14 September 2007

IDEALISM – IS IT A LOST PHENOMENON?

There is something called as idealism. The kind of idealism you associate with university students and student activism. I can’t exactly define it because I have never experienced it. But it is the kind of idealism which comes from the so-called intellectual discussions in the coffee house and a Presidency College or JNU/St. Stephen’s education. This kind of idealism has manifested itself in different forms at different times. It is anti-establishment, anti-convention. Pre-independence it had an anti-imperialist, anti-British tone. During the 1960s, it was in the form of Vietnam, Flower Power, Beatles and Hippies. In China, it was in the form of pro-democracy movements which eventually culminated into Tiananmen Square Massacre. During my father’s college days of late 1960s and early 1970s, it was the Naxalism, the leftist movement, in Bengal. This Naxalism was not a guerilla war of some outlawed group run by some illiterate, poor peasants, but fought by some of the best and brightest young minds of Bengal, who chucked out promising and lucrative careers for an uncertain underground life. They believed in an ideology, a dream. They were the idealists or were they the fanatics? This kind of idealism essentially implies complete faith in the cause for which you are fighting. This is the kind of idealism which has been protrayed in ‘Hazaaron Khwaishein Aisi’. The proponents of such idealisms, which are often anti-establishment, often end up getting disillusioned or compromise, chuck their ideology and get on with their life. Just like Kay Kay Menon in the movie. The fiery thoughts and speeches can take you only so far.

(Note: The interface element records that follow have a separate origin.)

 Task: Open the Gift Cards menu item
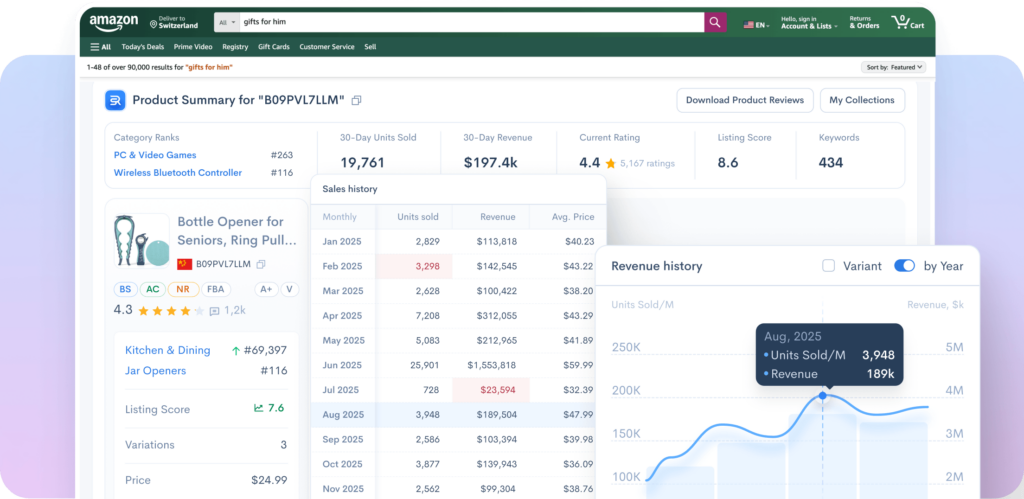click(273, 47)
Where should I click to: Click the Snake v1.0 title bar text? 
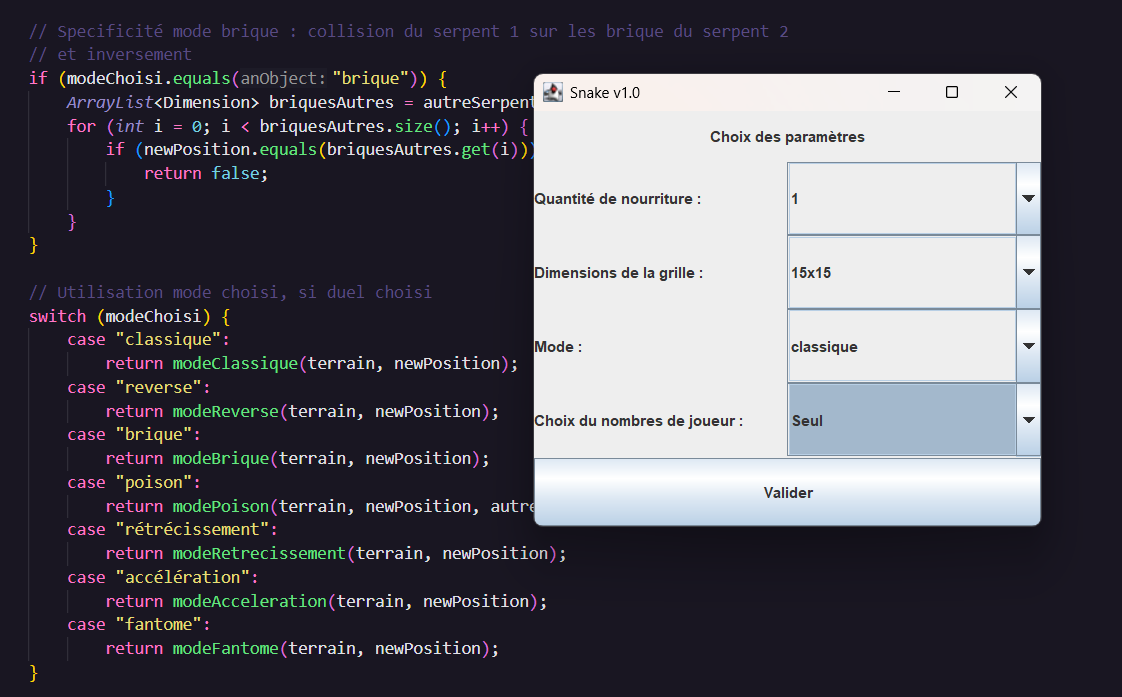tap(605, 93)
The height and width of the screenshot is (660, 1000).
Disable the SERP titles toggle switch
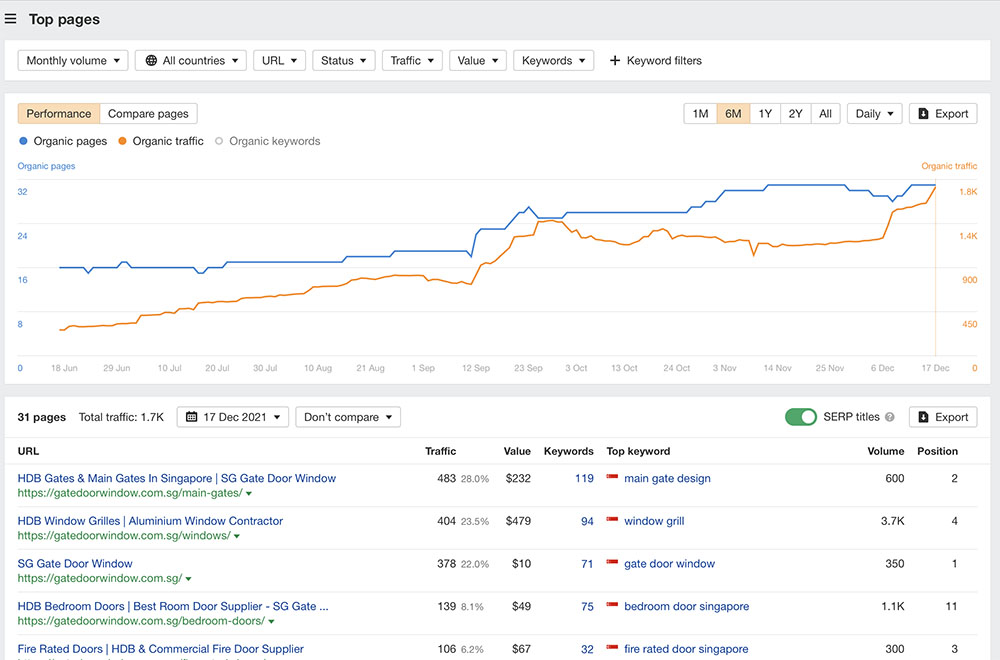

My father once asked me during my engineering days that does our generation also has some idealist inclinations about changing the world, about bridging the divides, a dream of an utopian world, just like the one described in Kishore Kumar’s song ‘Aa chal ke tujhe’. But my generation can’t relate to this kind of idealism. We are the kids of information age, fed with the staple diet of internet, where every activity of the old world has been prefixed by an ‘e-‘. Okay, RDB (Rang De Basanti) has stuck a chord with my generation but we essentially inhabit the real and practical world, which offers opportunities to the ones who dare, who work hard and smart, who believe in themselves and not in some romantic ideology.
But I think some amount of idealism is essential in this era of anarchy and mayhem. It is this idealism, however irrational it may be, which brings hope in these troubled times.